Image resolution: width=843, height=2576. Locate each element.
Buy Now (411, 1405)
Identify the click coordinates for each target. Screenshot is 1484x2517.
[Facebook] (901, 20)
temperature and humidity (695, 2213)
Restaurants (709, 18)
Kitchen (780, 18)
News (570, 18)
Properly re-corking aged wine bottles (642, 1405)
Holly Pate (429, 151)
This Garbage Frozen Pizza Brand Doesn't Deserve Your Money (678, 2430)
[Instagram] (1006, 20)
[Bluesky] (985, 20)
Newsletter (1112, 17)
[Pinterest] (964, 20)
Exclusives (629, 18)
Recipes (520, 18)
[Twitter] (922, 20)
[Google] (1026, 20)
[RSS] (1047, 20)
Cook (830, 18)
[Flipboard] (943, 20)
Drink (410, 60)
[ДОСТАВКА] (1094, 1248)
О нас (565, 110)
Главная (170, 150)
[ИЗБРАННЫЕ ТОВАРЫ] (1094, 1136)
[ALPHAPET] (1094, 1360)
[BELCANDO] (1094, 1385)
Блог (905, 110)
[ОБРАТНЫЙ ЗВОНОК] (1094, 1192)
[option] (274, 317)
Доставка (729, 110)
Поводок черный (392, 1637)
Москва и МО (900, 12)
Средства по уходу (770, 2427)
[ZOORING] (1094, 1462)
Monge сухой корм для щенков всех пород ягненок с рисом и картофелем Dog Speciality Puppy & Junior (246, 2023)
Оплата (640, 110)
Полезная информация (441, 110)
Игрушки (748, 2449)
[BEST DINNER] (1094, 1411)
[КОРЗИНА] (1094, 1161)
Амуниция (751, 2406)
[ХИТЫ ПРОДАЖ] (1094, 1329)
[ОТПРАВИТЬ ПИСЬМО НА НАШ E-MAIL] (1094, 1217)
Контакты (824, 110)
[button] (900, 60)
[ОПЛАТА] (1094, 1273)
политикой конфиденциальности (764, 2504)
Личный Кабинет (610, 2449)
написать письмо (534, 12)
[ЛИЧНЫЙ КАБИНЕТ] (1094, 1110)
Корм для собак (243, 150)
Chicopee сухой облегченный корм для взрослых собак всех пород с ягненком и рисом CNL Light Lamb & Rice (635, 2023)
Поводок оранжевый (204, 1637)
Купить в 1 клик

####################

Out of the data above, return each line where the word "собак" can be found.

Корм для собак (243, 150)
Chicopee сухой облегченный корм для взрослых собак всех пород с ягненком и рисом CNL Light Lamb & Rice (635, 2023)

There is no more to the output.